Where is this leading? Well, my eye was taken by a small side-bar in the press on 30.9.11 which simply read:


"Nokia is axing a further 3500 jobs on top of the £871m cost-cutting plan announced in April. Nokia will cut 1300 jobs from its location and commerce division, which makes maps for Nokia 'phones, and close its Cluj factory in Romania, resulting in 2200 job losses (which must be catastrophic for that city in one of Europe's poorest states - SL). The redundancies, which will not affect the UK (phew - dodged a bullet there then, didn't we - SL), follow a year of upheaval at Nokia. In April Nokia said it would cut 4000 jobs and transfer 3000 employees to Acccenture, as Stephen Elop, the new CEO, restructured the company to focus on smartphones."


All I would say to Stephen is this - if your company concentrated more on improving the quality and reliability of its products than a particular market segmentation, and spent a fraction of its almost £1bn restructuring costs on reliability, it might not have the reputational cache of a city trader (whether wearing red braces or not) and the future prospects of the Greek Government. 


I was also tickled to read in an article side by side with the Nokia piece, that Santander's UK banking arm was suffering a profit hit due to slow economic growth, low interest rates and regulatory costs. As a result, a floatation of the UK arm was being delayed until 2013. Whilst I have not shared this before, my company had a long and fruitless dispute with Santander as a result of it peremptorily freezing an account of ours. Despite several rounds of appeal we were never able to extract a simple and courteous reply to two questions:


Why we were not informed the account was about to be frozen?
Why we were we not informed immediately it had been frozen?


Simple enough questions one would think and if posed of many public sector bodies would receive a reply and in good time. Not from Santander though. Britain's second (?) most complained-about bank simply quoted, or should I say parroted, its regulations in each response. In effect we were told "we did this because we could and we don't have to tell anyone we're going to do it or when we have done it'. 

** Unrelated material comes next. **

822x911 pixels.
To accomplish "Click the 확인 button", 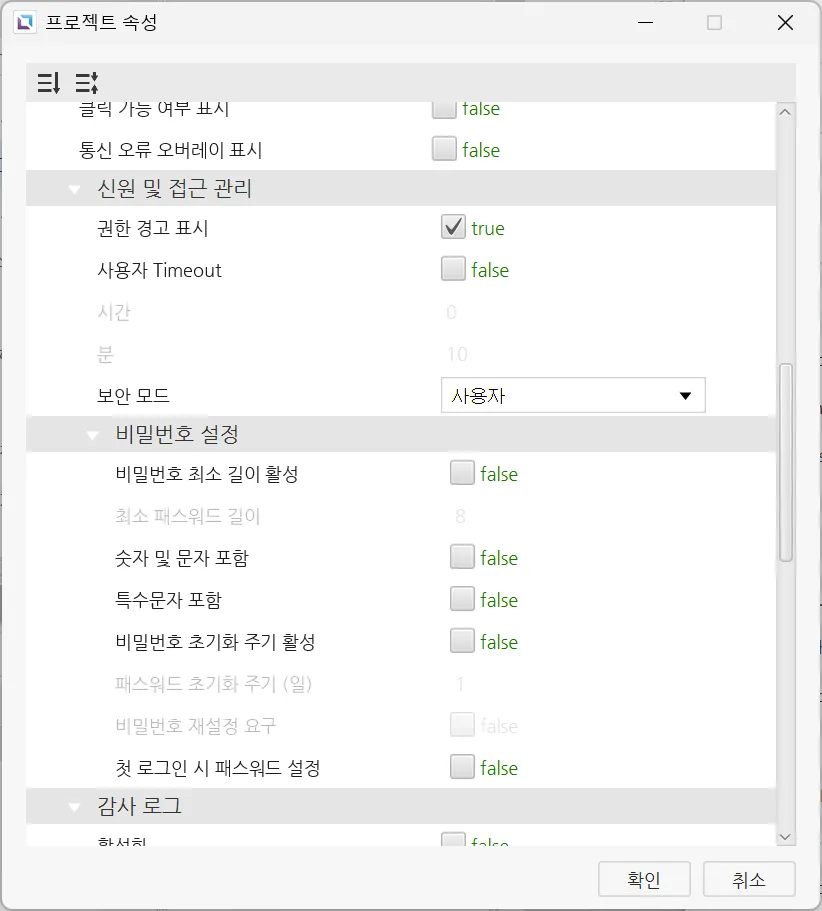I will click(x=644, y=880).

And this is the so called 'commercial' approach to service delivery that the public sector is exhorted to replicate? Well obviously not, but you get the point. I hope the two new CEO's of these organisations will finally attend to not only the strategic direction of their organisations, but also the experience of individual customers s upon whom their future economic and reputation prospects rest to a greater or lesser extent.